### Your task
What you print must match the data line for line.

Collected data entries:

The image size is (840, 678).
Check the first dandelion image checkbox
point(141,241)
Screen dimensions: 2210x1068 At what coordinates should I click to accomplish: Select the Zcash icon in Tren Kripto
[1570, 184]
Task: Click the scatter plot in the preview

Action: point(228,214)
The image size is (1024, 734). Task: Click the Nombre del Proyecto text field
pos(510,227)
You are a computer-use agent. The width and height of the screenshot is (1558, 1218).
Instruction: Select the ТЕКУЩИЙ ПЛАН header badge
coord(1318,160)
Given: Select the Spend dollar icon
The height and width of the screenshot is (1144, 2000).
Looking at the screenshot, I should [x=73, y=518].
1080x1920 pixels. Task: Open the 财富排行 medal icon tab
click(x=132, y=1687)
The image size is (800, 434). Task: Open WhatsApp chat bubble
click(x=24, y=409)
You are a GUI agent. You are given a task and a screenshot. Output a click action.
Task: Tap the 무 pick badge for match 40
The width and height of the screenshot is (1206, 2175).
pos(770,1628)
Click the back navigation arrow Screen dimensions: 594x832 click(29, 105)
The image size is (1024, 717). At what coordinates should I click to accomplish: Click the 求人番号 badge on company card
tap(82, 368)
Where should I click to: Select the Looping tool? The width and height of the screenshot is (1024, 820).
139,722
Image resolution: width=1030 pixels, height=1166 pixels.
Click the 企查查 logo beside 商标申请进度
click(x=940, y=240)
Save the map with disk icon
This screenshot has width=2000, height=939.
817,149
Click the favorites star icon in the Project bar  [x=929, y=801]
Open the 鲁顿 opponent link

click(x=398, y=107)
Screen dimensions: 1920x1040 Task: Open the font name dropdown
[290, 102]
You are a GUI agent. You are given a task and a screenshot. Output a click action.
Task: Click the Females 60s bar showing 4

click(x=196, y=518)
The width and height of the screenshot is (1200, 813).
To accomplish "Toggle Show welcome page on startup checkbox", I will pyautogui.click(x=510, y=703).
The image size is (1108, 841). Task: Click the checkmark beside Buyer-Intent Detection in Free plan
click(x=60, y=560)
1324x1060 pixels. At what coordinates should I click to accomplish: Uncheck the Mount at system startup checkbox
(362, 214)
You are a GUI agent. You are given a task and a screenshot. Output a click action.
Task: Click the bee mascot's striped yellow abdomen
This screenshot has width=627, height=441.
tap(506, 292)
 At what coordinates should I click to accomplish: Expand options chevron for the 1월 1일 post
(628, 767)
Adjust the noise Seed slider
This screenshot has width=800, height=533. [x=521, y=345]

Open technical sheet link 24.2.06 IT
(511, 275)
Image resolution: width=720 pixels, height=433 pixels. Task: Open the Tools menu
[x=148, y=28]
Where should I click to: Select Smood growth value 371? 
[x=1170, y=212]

### Answer area
The image size is (840, 678).
Check the first dandelion image checkbox
point(141,241)
Screen dimensions: 2210x1068 At what coordinates should I click to accomplish: Select the Zcash icon in Tren Kripto
[1570, 184]
Task: Click the scatter plot in the preview

Action: point(228,214)
The image size is (1024, 734). Task: Click the Nombre del Proyecto text field
pos(510,227)
You are a computer-use agent. The width and height of the screenshot is (1558, 1218).
Instruction: Select the ТЕКУЩИЙ ПЛАН header badge
coord(1318,160)
Given: Select the Spend dollar icon
The height and width of the screenshot is (1144, 2000).
Looking at the screenshot, I should [x=73, y=518].
1080x1920 pixels. Task: Open the 财富排行 medal icon tab
click(x=132, y=1687)
The image size is (800, 434). Task: Open WhatsApp chat bubble
click(x=24, y=409)
You are a GUI agent. You are given a task and a screenshot. Output a click action.
Task: Tap the 무 pick badge for match 40
The width and height of the screenshot is (1206, 2175).
pos(770,1628)
Click the back navigation arrow Screen dimensions: 594x832 click(29, 105)
The image size is (1024, 717). At what coordinates should I click to accomplish: Click the 求人番号 badge on company card
tap(82, 368)
Where should I click to: Select the Looping tool? The width and height of the screenshot is (1024, 820).
139,722
Image resolution: width=1030 pixels, height=1166 pixels.
Click the 企查查 logo beside 商标申请进度
click(x=940, y=240)
Save the map with disk icon
This screenshot has width=2000, height=939.
817,149
Click the favorites star icon in the Project bar  [x=929, y=801]
Open the 鲁顿 opponent link

click(x=398, y=107)
Screen dimensions: 1920x1040 Task: Open the font name dropdown
[290, 102]
You are a GUI agent. You are given a task and a screenshot. Output a click action.
Task: Click the Females 60s bar showing 4

click(x=196, y=518)
The width and height of the screenshot is (1200, 813).
To accomplish "Toggle Show welcome page on startup checkbox", I will pyautogui.click(x=510, y=703).
The image size is (1108, 841). Task: Click the checkmark beside Buyer-Intent Detection in Free plan
click(x=60, y=560)
1324x1060 pixels. At what coordinates should I click to accomplish: Uncheck the Mount at system startup checkbox
(362, 214)
You are a GUI agent. You are given a task and a screenshot. Output a click action.
Task: Click the bee mascot's striped yellow abdomen
This screenshot has width=627, height=441.
tap(506, 292)
 At what coordinates should I click to accomplish: Expand options chevron for the 1월 1일 post
(628, 767)
Adjust the noise Seed slider
This screenshot has width=800, height=533. [x=521, y=345]

Open technical sheet link 24.2.06 IT
(511, 275)
Image resolution: width=720 pixels, height=433 pixels. Task: Open the Tools menu
[x=148, y=28]
Where should I click to: Select Smood growth value 371? 
[x=1170, y=212]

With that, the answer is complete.